= Exercise task =
Output the data items below as a numbered list, leaving out every blank line.

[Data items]
•••

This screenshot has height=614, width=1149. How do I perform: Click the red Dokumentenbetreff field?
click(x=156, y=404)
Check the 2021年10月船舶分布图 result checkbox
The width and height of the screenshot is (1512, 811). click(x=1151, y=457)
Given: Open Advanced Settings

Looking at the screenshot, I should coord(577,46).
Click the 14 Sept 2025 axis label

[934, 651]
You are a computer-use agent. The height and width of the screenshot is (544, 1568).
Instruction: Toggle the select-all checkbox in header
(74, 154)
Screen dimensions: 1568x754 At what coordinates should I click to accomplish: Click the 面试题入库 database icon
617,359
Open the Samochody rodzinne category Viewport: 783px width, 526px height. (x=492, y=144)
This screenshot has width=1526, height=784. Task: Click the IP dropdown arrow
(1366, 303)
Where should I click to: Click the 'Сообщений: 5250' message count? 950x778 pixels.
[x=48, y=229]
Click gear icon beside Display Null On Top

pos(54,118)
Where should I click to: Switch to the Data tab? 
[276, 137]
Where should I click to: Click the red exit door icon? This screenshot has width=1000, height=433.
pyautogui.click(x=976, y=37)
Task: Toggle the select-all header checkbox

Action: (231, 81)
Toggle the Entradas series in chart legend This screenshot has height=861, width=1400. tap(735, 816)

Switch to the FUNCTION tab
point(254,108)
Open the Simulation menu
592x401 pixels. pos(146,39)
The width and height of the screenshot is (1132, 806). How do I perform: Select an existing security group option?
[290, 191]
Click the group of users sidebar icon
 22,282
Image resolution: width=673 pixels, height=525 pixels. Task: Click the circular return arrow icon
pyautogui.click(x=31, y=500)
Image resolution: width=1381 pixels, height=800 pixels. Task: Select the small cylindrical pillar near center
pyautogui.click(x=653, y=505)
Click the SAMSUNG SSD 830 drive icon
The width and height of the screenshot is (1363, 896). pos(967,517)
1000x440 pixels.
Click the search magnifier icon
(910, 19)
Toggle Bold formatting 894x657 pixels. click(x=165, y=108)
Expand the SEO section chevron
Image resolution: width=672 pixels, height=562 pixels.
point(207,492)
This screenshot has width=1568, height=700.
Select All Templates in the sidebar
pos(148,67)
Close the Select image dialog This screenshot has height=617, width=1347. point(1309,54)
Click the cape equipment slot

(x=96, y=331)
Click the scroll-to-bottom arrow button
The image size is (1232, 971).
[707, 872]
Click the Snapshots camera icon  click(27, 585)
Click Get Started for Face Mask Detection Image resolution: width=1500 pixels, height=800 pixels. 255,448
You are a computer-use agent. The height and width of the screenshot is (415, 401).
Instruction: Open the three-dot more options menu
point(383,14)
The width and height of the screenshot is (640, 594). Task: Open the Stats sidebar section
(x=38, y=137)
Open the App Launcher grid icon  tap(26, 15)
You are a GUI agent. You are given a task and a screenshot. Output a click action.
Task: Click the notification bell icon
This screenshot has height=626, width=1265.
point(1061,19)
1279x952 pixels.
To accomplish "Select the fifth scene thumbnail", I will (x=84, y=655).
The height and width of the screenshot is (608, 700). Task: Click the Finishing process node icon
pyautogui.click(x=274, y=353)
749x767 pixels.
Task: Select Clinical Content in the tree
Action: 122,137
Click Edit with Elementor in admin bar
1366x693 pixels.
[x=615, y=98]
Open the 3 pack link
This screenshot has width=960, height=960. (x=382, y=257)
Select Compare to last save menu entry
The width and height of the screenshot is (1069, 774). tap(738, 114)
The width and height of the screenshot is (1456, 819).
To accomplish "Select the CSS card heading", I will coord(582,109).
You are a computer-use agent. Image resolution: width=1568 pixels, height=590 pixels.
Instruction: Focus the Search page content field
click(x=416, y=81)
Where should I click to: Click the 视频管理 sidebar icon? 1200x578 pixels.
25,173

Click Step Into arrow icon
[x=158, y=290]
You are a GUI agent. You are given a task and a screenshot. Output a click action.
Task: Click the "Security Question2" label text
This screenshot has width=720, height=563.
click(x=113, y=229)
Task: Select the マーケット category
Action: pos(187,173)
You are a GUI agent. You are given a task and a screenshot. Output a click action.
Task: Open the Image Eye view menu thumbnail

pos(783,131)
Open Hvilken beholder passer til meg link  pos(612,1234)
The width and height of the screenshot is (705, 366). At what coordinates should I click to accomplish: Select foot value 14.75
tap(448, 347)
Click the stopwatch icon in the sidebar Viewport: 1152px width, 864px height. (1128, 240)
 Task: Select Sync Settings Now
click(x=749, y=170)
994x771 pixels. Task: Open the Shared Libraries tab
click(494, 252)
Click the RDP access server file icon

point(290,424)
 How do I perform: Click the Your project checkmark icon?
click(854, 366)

•••

= Final result =
1. This screenshot has height=614, width=1149. How do I perform: Click the red Dokumentenbetreff field?
2. click(x=156, y=404)
3. Check the 2021年10月船舶分布图 result checkbox
4. The width and height of the screenshot is (1512, 811). click(x=1151, y=457)
5. Given: Open Advanced Settings
6. Looking at the screenshot, I should coord(577,46).
7. Click the 14 Sept 2025 axis label
8. [934, 651]
9. You are a computer-use agent. The height and width of the screenshot is (544, 1568).
10. Instruction: Toggle the select-all checkbox in header
11. (74, 154)
12. Screen dimensions: 1568x754 At what coordinates should I click to accomplish: Click the 面试题入库 database icon
13. 617,359
14. Open the Samochody rodzinne category Viewport: 783px width, 526px height. (x=492, y=144)
15. This screenshot has width=1526, height=784. Task: Click the IP dropdown arrow
16. (1366, 303)
17. Where should I click to: Click the 'Сообщений: 5250' message count? 950x778 pixels.
18. [x=48, y=229]
19. Click gear icon beside Display Null On Top
20. pos(54,118)
21. Where should I click to: Switch to the Data tab? 
22. [276, 137]
23. Where should I click to: Click the red exit door icon? This screenshot has width=1000, height=433.
24. pyautogui.click(x=976, y=37)
25. Task: Toggle the select-all header checkbox
26. Action: (231, 81)
27. Toggle the Entradas series in chart legend This screenshot has height=861, width=1400. tap(735, 816)
28. Switch to the FUNCTION tab
29. point(254,108)
30. Open the Simulation menu
31. 592x401 pixels. pos(146,39)
32. The width and height of the screenshot is (1132, 806). How do I perform: Select an existing security group option?
33. [290, 191]
34. Click the group of users sidebar icon
35.  22,282
36. Image resolution: width=673 pixels, height=525 pixels. Task: Click the circular return arrow icon
37. pyautogui.click(x=31, y=500)
38. Image resolution: width=1381 pixels, height=800 pixels. Task: Select the small cylindrical pillar near center
39. pyautogui.click(x=653, y=505)
40. Click the SAMSUNG SSD 830 drive icon
41. The width and height of the screenshot is (1363, 896). pos(967,517)
42. 1000x440 pixels.
43. Click the search magnifier icon
44. (910, 19)
45. Toggle Bold formatting 894x657 pixels. click(x=165, y=108)
46. Expand the SEO section chevron
47. Image resolution: width=672 pixels, height=562 pixels.
48. point(207,492)
49. This screenshot has width=1568, height=700.
50. Select All Templates in the sidebar
51. pos(148,67)
52. Close the Select image dialog This screenshot has height=617, width=1347. point(1309,54)
53. Click the cape equipment slot
54. (x=96, y=331)
55. Click the scroll-to-bottom arrow button
56. The image size is (1232, 971).
57. [707, 872]
58. Click the Snapshots camera icon  click(27, 585)
59. Click Get Started for Face Mask Detection Image resolution: width=1500 pixels, height=800 pixels. 255,448
60. You are a computer-use agent. The height and width of the screenshot is (415, 401).
61. Instruction: Open the three-dot more options menu
62. point(383,14)
63. The width and height of the screenshot is (640, 594). Task: Open the Stats sidebar section
64. (x=38, y=137)
65. Open the App Launcher grid icon  tap(26, 15)
66. You are a GUI agent. You are given a task and a screenshot. Output a click action.
67. Task: Click the notification bell icon
68. This screenshot has height=626, width=1265.
69. point(1061,19)
70. 1279x952 pixels.
71. To accomplish "Select the fifth scene thumbnail", I will (x=84, y=655).
72. The height and width of the screenshot is (608, 700). Task: Click the Finishing process node icon
73. pyautogui.click(x=274, y=353)
74. 749x767 pixels.
75. Task: Select Clinical Content in the tree
76. Action: 122,137
77. Click Edit with Elementor in admin bar
78. 1366x693 pixels.
79. [x=615, y=98]
80. Open the 3 pack link
81. This screenshot has width=960, height=960. (x=382, y=257)
82. Select Compare to last save menu entry
83. The width and height of the screenshot is (1069, 774). tap(738, 114)
84. The width and height of the screenshot is (1456, 819).
85. To accomplish "Select the CSS card heading", I will coord(582,109).
86. You are a computer-use agent. Image resolution: width=1568 pixels, height=590 pixels.
87. Instruction: Focus the Search page content field
88. click(x=416, y=81)
89. Where should I click to: Click the 视频管理 sidebar icon? 1200x578 pixels.
90. 25,173
91. Click Step Into arrow icon
92. [x=158, y=290]
93. You are a GUI agent. You are given a task and a screenshot. Output a click action.
94. Task: Click the "Security Question2" label text
95. This screenshot has width=720, height=563.
96. click(x=113, y=229)
97. Task: Select the マーケット category
98. Action: pos(187,173)
99. You are a GUI agent. You are given a task and a screenshot. Output a click action.
100. Task: Open the Image Eye view menu thumbnail
101. pos(783,131)
102. Open Hvilken beholder passer til meg link  pos(612,1234)
103. The width and height of the screenshot is (705, 366). At what coordinates should I click to accomplish: Select foot value 14.75
104. tap(448, 347)
105. Click the stopwatch icon in the sidebar Viewport: 1152px width, 864px height. (1128, 240)
106.  Task: Select Sync Settings Now
107. click(x=749, y=170)
108. 994x771 pixels. Task: Open the Shared Libraries tab
109. click(494, 252)
110. Click the RDP access server file icon
111. point(290,424)
112.  How do I perform: Click the Your project checkmark icon?
113. click(854, 366)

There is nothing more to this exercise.